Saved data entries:
◆ ◆ ◆ ◆ ◆ ◆ ◆
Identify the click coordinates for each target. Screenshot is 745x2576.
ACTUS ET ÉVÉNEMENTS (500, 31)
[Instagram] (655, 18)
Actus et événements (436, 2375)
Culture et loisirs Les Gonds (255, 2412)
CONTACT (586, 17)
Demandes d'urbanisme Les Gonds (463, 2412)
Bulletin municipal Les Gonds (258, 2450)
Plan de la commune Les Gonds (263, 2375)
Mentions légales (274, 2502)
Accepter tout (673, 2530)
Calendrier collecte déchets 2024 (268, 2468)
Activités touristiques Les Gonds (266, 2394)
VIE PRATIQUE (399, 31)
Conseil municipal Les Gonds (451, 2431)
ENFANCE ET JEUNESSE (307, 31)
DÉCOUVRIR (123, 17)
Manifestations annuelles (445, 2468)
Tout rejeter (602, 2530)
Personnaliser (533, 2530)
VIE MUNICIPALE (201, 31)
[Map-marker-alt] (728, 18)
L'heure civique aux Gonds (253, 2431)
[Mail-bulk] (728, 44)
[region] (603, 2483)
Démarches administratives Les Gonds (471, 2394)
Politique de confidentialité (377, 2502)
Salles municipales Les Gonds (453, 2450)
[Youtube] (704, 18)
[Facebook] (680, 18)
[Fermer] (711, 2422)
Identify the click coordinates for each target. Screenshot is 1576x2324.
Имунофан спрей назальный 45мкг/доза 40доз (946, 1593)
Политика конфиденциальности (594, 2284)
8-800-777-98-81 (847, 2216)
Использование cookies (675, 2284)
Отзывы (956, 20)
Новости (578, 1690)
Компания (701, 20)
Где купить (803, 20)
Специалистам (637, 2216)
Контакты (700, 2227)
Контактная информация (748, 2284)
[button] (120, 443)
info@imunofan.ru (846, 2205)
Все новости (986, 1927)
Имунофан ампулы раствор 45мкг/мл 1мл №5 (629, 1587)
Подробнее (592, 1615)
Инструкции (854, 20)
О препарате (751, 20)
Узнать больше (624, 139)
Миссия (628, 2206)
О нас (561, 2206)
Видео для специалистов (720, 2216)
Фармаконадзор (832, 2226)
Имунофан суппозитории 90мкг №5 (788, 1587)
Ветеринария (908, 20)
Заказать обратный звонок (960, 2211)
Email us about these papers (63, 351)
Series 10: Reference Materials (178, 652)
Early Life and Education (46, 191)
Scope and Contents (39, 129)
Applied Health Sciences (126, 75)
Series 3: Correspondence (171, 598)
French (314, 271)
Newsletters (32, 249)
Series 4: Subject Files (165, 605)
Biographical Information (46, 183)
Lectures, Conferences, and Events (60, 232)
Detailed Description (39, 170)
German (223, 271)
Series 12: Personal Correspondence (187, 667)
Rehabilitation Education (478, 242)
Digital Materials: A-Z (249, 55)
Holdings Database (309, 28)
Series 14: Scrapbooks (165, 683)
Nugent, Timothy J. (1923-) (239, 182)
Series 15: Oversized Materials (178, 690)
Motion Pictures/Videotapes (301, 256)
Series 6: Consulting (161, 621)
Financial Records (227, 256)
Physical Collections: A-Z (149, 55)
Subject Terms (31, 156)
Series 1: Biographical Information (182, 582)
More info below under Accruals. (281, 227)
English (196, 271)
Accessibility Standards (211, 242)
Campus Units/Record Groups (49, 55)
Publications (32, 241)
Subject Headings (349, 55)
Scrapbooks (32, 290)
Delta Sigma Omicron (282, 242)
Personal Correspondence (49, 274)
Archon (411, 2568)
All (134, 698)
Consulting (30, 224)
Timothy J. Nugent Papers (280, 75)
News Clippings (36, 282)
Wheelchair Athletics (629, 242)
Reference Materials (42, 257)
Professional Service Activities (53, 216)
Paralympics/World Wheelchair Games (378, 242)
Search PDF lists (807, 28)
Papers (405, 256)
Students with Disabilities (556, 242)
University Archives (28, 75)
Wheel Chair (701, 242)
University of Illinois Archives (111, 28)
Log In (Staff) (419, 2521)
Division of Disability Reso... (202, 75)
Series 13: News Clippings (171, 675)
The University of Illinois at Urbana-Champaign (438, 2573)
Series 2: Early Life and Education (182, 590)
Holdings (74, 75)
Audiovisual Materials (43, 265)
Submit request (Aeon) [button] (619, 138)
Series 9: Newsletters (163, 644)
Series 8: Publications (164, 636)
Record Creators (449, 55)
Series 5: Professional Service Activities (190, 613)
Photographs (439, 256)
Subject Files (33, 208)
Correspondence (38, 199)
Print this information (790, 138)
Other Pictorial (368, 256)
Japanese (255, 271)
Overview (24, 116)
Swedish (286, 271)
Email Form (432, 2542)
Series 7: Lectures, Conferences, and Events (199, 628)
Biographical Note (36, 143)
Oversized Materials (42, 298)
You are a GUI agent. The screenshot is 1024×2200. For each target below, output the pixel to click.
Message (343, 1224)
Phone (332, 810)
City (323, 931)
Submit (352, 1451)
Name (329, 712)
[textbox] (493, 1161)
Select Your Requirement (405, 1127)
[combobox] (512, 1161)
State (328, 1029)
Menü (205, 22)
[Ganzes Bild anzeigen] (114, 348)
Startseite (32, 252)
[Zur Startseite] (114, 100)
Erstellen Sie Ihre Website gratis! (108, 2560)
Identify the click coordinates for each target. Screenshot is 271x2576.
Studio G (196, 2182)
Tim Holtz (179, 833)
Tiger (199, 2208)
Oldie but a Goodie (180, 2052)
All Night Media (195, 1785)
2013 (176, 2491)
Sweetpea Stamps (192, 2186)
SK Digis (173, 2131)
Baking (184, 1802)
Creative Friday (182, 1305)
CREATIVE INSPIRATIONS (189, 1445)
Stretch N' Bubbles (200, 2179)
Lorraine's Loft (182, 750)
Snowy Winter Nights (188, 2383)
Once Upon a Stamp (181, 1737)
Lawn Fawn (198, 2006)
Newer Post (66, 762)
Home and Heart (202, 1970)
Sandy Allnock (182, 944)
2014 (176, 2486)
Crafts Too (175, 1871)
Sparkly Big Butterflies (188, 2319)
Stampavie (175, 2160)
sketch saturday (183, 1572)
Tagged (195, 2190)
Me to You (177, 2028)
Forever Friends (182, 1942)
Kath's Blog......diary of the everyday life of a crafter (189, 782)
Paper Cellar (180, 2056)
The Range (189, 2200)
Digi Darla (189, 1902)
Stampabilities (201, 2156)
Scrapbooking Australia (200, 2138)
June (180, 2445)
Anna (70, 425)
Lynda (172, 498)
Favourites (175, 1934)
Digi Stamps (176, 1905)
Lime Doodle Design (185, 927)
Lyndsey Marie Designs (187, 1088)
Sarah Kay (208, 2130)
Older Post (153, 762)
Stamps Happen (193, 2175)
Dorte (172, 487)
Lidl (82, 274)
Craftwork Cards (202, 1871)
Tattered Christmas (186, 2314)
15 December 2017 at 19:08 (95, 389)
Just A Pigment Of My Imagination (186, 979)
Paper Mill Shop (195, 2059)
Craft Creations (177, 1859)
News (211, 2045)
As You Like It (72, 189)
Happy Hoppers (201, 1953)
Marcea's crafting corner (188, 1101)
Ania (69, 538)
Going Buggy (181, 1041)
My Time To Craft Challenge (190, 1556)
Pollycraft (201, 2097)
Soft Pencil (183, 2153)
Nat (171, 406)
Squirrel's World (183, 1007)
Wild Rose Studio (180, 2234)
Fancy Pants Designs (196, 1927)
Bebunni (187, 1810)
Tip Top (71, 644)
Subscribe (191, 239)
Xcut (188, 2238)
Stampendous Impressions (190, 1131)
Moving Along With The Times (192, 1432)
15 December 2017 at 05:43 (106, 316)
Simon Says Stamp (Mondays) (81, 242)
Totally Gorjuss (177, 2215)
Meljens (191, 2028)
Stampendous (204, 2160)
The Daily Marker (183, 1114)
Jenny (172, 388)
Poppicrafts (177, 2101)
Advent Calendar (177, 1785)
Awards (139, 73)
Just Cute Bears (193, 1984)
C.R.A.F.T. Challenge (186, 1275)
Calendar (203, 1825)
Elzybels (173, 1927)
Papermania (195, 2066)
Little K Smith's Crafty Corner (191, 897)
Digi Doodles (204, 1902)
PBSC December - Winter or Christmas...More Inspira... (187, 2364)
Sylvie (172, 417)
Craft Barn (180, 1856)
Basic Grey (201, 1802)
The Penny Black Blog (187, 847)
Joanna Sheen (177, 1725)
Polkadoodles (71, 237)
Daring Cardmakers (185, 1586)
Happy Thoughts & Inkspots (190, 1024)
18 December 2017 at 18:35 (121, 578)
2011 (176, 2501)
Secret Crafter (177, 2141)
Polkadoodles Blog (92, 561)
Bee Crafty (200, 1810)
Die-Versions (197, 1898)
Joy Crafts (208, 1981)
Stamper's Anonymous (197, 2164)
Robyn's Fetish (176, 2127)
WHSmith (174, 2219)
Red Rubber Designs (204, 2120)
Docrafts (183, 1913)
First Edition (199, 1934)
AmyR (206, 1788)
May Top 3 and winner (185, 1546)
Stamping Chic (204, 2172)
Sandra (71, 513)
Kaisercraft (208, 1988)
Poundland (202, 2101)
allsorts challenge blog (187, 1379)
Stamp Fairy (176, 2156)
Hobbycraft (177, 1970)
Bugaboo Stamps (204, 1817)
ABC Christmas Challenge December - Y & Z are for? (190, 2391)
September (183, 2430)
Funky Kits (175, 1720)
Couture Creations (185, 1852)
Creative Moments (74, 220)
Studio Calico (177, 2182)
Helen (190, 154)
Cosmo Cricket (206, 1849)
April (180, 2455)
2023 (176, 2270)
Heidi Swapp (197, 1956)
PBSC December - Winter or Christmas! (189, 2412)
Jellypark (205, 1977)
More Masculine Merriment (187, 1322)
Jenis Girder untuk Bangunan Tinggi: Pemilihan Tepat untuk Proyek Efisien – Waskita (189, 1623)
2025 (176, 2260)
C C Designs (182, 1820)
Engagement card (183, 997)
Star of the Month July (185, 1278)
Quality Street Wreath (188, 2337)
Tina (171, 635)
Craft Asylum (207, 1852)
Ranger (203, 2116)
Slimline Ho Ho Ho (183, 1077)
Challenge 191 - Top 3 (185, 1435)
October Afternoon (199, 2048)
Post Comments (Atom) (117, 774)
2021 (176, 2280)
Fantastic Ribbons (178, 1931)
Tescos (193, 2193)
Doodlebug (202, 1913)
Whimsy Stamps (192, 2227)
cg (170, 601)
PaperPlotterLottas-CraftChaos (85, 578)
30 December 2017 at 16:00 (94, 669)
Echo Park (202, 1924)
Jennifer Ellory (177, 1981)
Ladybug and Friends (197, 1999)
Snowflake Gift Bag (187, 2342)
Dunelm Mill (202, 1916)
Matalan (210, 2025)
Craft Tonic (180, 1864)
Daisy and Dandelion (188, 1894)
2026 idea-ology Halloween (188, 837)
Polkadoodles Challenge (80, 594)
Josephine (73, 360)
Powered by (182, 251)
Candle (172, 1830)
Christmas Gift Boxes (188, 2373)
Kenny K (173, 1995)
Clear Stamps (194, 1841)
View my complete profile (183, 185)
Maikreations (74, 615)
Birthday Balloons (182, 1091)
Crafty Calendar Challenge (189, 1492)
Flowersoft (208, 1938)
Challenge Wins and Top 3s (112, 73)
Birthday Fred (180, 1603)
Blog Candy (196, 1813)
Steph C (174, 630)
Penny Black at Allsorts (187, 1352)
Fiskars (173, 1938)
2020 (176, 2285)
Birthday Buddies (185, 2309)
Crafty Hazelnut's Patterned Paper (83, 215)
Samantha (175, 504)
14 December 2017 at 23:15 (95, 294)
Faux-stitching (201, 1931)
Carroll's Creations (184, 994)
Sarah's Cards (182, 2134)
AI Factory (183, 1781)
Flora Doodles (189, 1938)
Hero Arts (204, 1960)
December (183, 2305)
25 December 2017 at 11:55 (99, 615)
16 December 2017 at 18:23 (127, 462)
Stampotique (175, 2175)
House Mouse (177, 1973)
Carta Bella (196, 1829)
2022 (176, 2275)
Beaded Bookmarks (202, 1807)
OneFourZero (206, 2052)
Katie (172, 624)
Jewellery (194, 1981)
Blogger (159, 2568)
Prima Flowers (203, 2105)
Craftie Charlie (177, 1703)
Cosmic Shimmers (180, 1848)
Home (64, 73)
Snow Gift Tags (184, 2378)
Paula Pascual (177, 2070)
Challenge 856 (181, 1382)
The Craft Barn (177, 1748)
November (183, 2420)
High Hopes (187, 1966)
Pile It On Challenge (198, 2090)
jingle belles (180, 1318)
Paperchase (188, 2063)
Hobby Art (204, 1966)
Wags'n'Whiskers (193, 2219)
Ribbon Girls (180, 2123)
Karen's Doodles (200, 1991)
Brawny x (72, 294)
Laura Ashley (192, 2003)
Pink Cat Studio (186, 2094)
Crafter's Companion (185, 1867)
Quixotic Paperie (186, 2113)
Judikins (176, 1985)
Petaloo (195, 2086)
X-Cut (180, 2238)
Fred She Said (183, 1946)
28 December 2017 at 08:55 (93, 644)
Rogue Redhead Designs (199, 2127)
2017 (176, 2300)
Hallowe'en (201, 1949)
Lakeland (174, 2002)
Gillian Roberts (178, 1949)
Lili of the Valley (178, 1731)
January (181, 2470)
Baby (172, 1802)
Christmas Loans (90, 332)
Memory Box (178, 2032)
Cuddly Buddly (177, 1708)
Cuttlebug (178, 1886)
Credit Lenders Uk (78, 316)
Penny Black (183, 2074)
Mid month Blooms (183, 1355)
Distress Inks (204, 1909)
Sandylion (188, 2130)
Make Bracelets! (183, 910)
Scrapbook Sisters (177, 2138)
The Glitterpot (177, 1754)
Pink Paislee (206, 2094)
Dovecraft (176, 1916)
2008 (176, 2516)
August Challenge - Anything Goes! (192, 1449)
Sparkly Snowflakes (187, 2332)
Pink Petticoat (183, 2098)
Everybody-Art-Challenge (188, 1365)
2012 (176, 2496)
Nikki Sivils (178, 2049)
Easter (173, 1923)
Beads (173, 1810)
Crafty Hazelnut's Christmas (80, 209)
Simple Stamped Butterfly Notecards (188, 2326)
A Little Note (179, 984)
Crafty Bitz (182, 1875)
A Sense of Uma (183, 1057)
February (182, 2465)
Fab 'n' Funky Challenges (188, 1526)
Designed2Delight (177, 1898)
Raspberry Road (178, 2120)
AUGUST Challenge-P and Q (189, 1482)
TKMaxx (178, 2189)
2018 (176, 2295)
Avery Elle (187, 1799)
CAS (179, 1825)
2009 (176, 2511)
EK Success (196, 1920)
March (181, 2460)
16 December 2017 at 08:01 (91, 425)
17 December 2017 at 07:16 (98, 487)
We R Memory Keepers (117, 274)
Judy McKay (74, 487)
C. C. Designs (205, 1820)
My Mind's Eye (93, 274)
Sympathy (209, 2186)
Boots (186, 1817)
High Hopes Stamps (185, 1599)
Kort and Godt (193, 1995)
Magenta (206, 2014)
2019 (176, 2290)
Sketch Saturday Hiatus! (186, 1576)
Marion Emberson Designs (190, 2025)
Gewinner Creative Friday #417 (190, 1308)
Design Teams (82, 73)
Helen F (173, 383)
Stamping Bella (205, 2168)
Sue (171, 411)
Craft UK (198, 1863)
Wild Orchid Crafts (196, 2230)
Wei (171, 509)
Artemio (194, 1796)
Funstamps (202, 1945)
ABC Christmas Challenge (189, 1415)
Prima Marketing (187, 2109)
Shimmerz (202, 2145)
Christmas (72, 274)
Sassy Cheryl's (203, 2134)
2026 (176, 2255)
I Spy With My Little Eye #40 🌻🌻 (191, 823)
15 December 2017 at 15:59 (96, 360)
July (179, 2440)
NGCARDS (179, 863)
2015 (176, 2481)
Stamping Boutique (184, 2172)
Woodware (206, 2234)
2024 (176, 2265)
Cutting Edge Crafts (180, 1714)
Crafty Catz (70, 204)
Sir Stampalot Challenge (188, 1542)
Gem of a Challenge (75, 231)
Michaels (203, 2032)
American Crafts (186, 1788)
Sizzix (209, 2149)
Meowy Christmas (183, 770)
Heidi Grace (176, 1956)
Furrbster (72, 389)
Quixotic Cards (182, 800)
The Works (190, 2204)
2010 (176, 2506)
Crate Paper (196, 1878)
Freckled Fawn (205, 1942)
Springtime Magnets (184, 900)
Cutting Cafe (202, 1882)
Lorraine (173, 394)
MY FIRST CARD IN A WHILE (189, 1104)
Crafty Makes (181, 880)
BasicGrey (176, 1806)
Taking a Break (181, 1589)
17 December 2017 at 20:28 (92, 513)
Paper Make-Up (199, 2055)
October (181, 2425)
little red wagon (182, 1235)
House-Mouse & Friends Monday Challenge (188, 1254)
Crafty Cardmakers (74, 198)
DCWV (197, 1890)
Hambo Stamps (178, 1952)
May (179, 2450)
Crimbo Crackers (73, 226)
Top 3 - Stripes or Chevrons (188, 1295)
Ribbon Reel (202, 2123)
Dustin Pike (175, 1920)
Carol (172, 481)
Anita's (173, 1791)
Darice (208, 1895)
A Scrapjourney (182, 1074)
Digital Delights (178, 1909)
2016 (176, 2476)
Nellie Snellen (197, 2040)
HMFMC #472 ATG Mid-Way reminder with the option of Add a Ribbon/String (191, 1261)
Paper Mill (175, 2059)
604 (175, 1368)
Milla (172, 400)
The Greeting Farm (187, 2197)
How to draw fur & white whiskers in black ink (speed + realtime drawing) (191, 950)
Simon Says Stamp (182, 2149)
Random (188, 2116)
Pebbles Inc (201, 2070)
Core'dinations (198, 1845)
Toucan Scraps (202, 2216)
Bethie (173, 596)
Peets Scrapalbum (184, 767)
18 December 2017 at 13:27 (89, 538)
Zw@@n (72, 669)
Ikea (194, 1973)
◆ ◆ ◆ ◆ ◆ ◆ ◆
Task instructions: Of the entries above, repeat exactly the lines between the line with "Judikins (176, 1985)" and the line with "January (181, 2470)", inclusive, and no others.

Response to this exercise:
Judikins (176, 1985)
Petaloo (195, 2086)
X-Cut (180, 2238)
Fred She Said (183, 1946)
28 December 2017 at 08:55 (93, 644)
Rogue Redhead Designs (199, 2127)
2017 (176, 2300)
Hallowe'en (201, 1949)
Lakeland (174, 2002)
Gillian Roberts (178, 1949)
Lili of the Valley (178, 1731)
January (181, 2470)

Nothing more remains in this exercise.